◆ Ce que vous ferez ◆
1. D'après l'article sur la démission de Gérard Collomb, qui assure l'intérim au ministère de l'Intérieur ?
2. Dans l'article sur la démission de Gérard Collomb, condensez en une liste à puces le paragraphe commençant par « L’Élysée a accepté hier soir », sans perdre ses faits essentiels.
3. Rédigez la suite de l'article sur la démission de Gérard Collomb, en partant de sa dernière ligne, la question « Quel a été son rôle auprès d’Emmanuel Macron ? ».

◆ Extrait cité ◆
━━━━━━━━━━━━━━━━

3 octobre 2018

Tout s'explique

Gérard Collomb quitte le ministère de l’Intérieur

Dans quelles circonstances Gérard Collomb a-t-il démissionné ?

L’Élysée a accepté hier soir la démission du ministre de l’Intérieur, Gérard Collomb. Le président de la République l’avait refusée lundi, mais le ministre a annoncé hier qu’il maintenait sa volonté de départ pour se consacrer à la ville de Lyon. Il en a été le maire de 2001 à son entrée au gouvernement en 2017 et il souhaite y être candidat aux élections municipales de 2020. Son successeur à la mairie de Lyon, Georges Képénékian, a présenté hier soir sa démission pour permettre son retour. Au ministère de l’Intérieur, une passation de pouvoir a eu lieu ce matin entre Gérard Collomb et le Premier ministre, Édouard Philippe, qui va assurer l’intérim. Dans Le Figaro, Christian Delporte, professeur d’histoire à l’université Versailles-Saint-Quentin-en-Yvelines, estime que cette solution provisoire « montre qu’Emmanuel Macron n’a pas de solution de rechange immédiate pour un ministère si délicat, celui qui sait tout sur tout le monde, qui organise les élections, qui doit aussi donner confiance aux Français ».

Quel a été son rôle auprès d’Emmanuel Macron ?

━━━━━━━━━━━━━━━━

◆ Jeu de données ◆
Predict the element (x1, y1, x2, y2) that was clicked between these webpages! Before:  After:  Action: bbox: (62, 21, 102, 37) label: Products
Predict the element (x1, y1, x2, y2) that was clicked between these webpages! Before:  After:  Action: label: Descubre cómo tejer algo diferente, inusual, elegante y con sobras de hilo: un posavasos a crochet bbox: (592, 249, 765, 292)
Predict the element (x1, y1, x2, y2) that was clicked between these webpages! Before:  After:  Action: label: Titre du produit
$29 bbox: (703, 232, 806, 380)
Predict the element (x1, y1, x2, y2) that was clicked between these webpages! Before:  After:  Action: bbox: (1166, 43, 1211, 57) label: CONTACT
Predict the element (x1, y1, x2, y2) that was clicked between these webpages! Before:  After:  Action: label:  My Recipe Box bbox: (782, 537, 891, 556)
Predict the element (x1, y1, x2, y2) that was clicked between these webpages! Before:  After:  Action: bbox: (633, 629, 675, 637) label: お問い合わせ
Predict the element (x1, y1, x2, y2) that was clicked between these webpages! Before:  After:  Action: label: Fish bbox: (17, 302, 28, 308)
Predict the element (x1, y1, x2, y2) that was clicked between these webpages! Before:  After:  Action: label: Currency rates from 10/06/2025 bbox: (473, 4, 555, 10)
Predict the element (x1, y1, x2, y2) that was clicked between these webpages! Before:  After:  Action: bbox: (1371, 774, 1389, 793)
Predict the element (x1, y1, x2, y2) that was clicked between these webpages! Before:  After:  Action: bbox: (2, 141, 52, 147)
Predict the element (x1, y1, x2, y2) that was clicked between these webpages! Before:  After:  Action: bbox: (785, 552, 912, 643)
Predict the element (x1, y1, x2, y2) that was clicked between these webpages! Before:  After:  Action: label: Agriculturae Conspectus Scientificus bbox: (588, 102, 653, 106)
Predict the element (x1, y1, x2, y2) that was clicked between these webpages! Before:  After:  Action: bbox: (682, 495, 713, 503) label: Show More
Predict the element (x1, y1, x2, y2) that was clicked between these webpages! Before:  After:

━━━━━━━━━━━━━━━━

◆ Réponses aux consignes ◆
1. Le Premier ministre, Édouard Philippe.

2.
- L’Élysée a accepté hier soir la démission de Gérard Collomb, ministre de l’Intérieur, après l’avoir refusée lundi.
- Le ministre a maintenu sa volonté de partir pour se consacrer à Lyon, dont il a été maire de 2001 à 2017, et veut y être candidat aux municipales de 2020.
- Georges Képénékian, son successeur à la mairie, a démissionné hier soir pour permettre son retour.
- Ce matin, Gérard Collomb a passé le relais au Premier ministre, Édouard Philippe, qui assure l’intérim.
- Dans Le Figaro, l’historien Christian Delporte estime que cette solution provisoire montre qu’Emmanuel Macron n’a pas de remplaçant immédiat pour un ministère aussi délicat.

3.
Issu du Parti socialiste, Gérard Collomb a été l’un des premiers soutiens politiques importants d’Emmanuel Macron. En mai 2016, le maire de Lyon déclarait sur BFMTV qu’Emmanuel Macron, alors ministre de l’Économie, était « le seul qui voit que la France a changé » et qu’il était « capable de réunir la France ». Le mois suivant, la mairie de Lyon accueillait une réception autour d’Emmanuel Macron rassemblant 600 personnalités lyonnaises. Nommé ministre de l’Intérieur après l’élection présidentielle, Gérard Collomb est resté proche du chef de l’État jusqu’à ces derniers mois. En juillet, il a rejeté sur la présidence de la République et la préfecture de police la responsabilité de l’affaire Benalla, du nom d’un chargé de mission de l’Élysée filmé en train de violenter des manifestants le 1er mai à Paris. En septembre, il a déclaré sur BFMTV que l’exécutif avait « peut-être » manqué « d’humilité ».

Quel a été son bilan au ministère de l’Intérieur ?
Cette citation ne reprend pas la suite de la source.